EXERCISE DESCRIPTION: Please, in the data that follows, copy exactly the lines from the line with "Open document history clock icon" through the last one, both included. Do not include pictures.

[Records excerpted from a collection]
★ ★ ★ ★ ★ ★ ★

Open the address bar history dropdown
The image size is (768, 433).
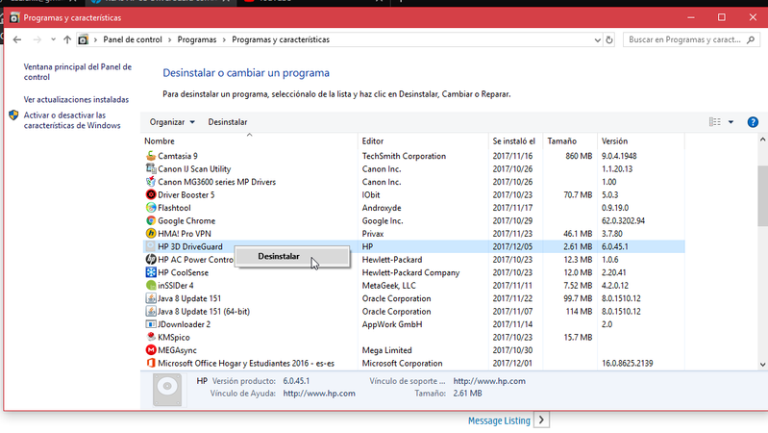595,40
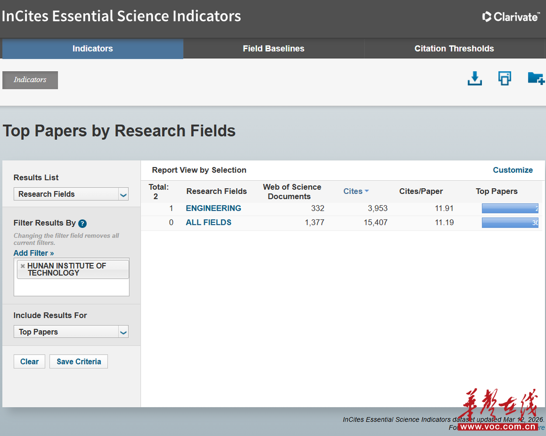Click the print report icon
546x436 pixels.
504,78
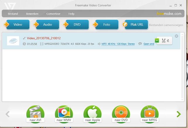This screenshot has height=128, width=188.
Task: Click the pencil icon to rename video
Action: pos(24,38)
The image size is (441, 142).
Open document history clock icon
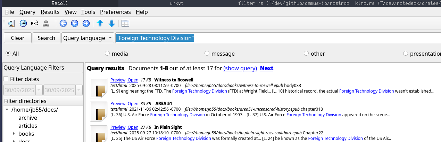23,24
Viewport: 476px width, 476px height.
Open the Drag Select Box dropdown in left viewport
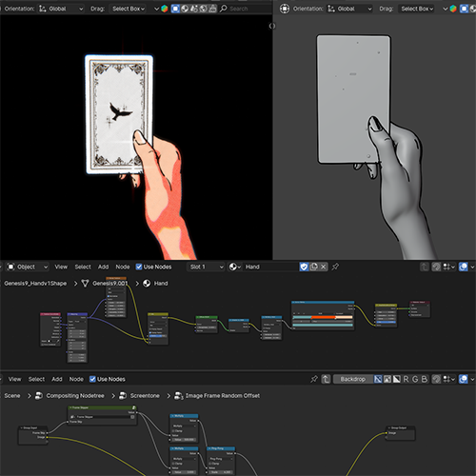click(129, 9)
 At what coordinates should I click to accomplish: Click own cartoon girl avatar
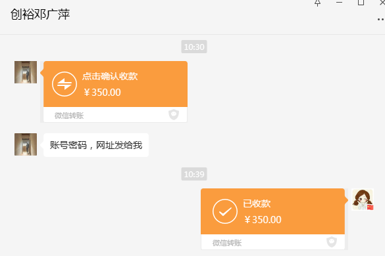(363, 200)
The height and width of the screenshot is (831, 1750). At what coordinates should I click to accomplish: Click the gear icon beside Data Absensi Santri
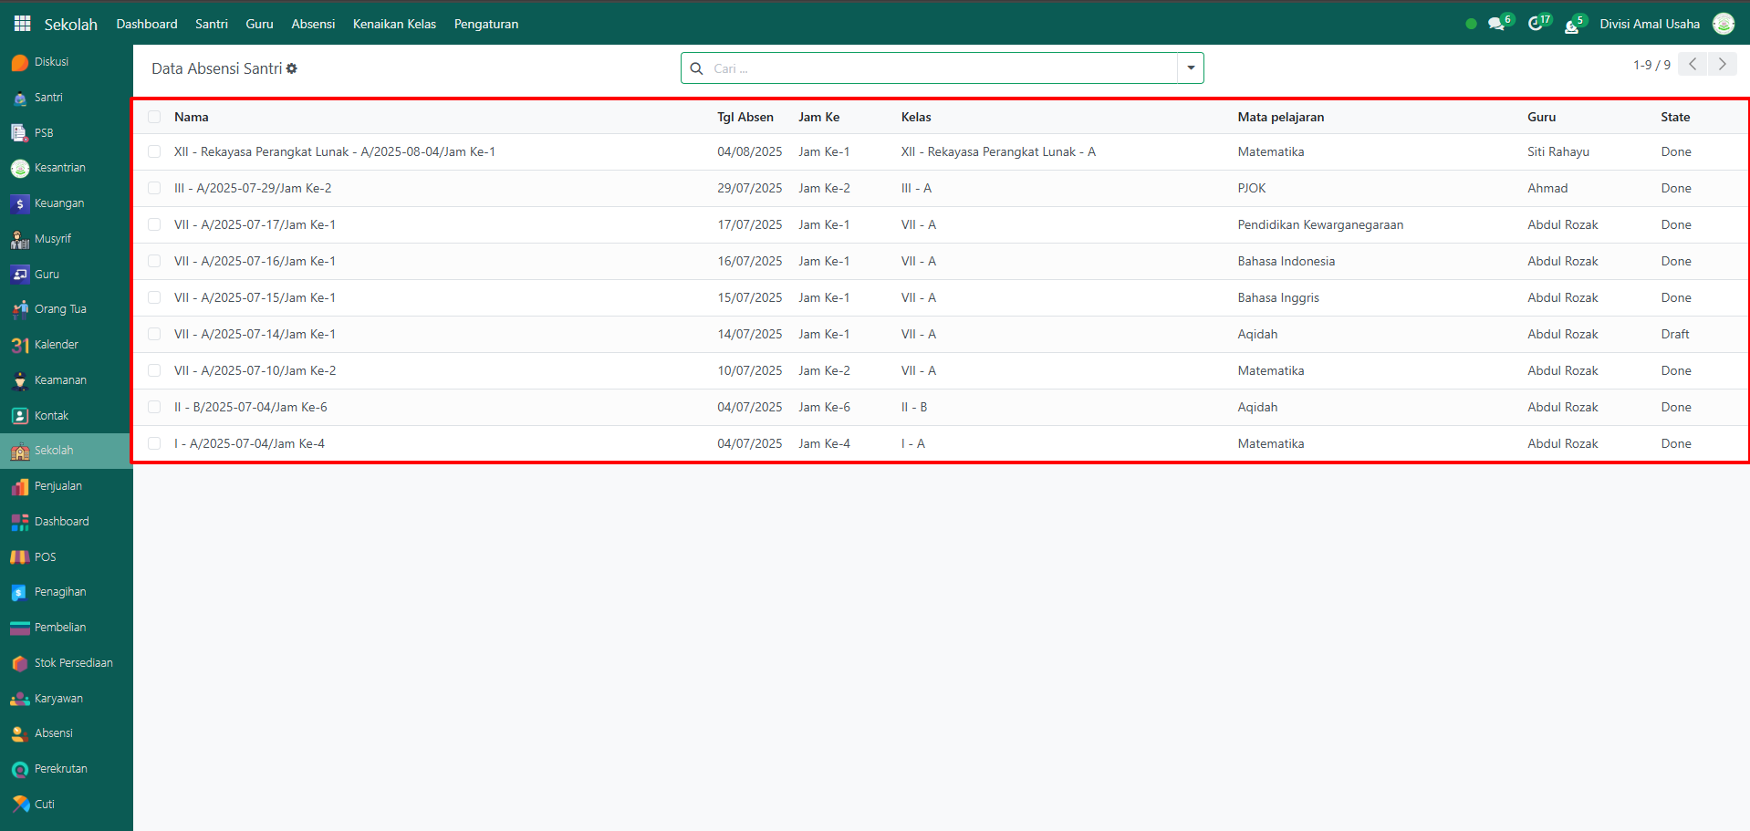(x=292, y=68)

★ ★ ★ ★ ★ ★ ★

ANSWER FOR THIS EXERCISE:
Open document history clock icon
23,24
Viewport: 476px width, 476px height.
Open the Drag Select Box dropdown in left viewport
click(129, 9)
 At what coordinates should I click to accomplish: Click own cartoon girl avatar
(363, 200)
The height and width of the screenshot is (831, 1750). At what coordinates should I click to accomplish: Click the gear icon beside Data Absensi Santri
(x=292, y=68)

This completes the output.